Tarih boyunca “dini değerleri milli değerlere” feda eden, “dini değerleri milli değerler” için kullanan insanlar, devletler, güçler olmuştur. Mısırlı yazar Dr. Fehmi Şinavi bir eserinde şöyle bir tespitte bulunur: “Araplar, Farslar ve Türkler, İslam'ı kendi devlet siyasetlerine sürekli kurban etmişlerdir.” Dr. Fehmi Şinavi’nin bu tespiti oluşturulan “milli dinin” gönderilen  “ilahi dine” nasıl galip getirildiğini ifade etmektedir.

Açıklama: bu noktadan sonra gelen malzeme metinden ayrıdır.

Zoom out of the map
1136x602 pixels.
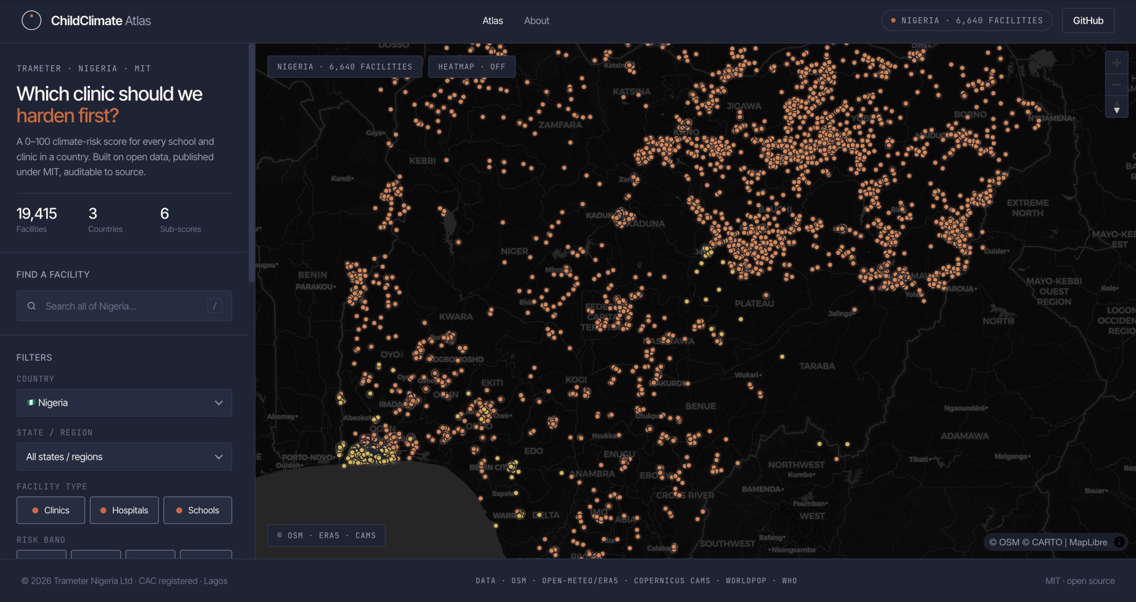point(1117,85)
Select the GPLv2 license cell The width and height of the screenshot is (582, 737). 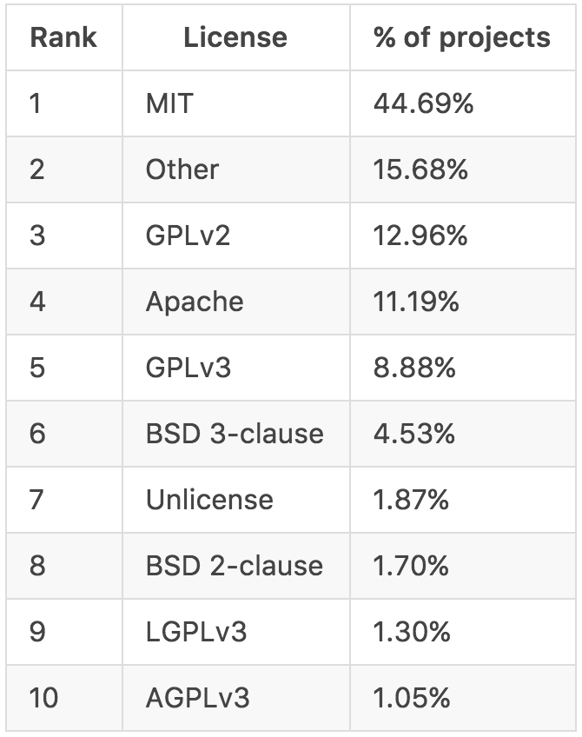(x=188, y=235)
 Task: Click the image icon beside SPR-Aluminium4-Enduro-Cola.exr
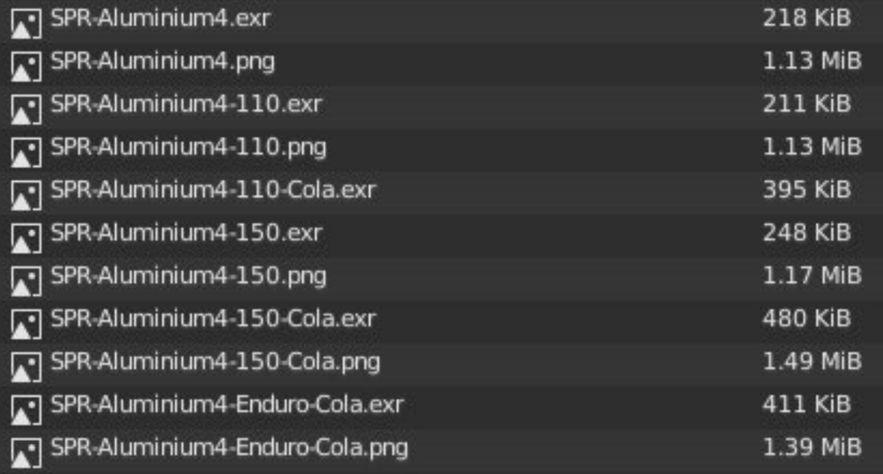[x=28, y=405]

Doğrusu tam da bu noktada “endad, şürekâ, esnam ve evsan” kavramları ile ifade edilen sahte kutsallar, sahte kanunlar insanın aklına gelmektedir.. Saygıda, sevgide ve korkuda Allah’ın rakibinin olmadığını bize öğreten tevhid akidesi; dini değerlerin önünde ve üstünde tutulan bu sahte kutsallara karşı savaş açmamış mıydı? Bu konuda nice peygamberleri aldatıcılara ve azgın tağutlara feda eden İsrail oğullarının kıssaları canlanıyor zihnimizde. Gerçekten tam da bu noktada münzel olan ilahi dinin muharref olan şeriatlara nasıl kurban edildiğinin ibretlik tablolarını görüyoruz.

 Allah Talut’u seçtiğinde israiloğullarının sahte kutsallarına uymadığı için karşı çıktılar. Davud ve Süleyman’ı seçtiğinde sahte kutsallarına uymadıkları için onlara iftiralar attılar, tuzaklar kurdular. Savundukları ve bekledikleri son peygamber geldiğinde yine onların sahte kanunlarına ve sahte kutsallarına uymadığı için herkesten önce karşı çıktılar. Aslında onlar “ümmi peygamberi” hayallerinde oluşturdukları “milli peygamber”e feda etmişlerdi.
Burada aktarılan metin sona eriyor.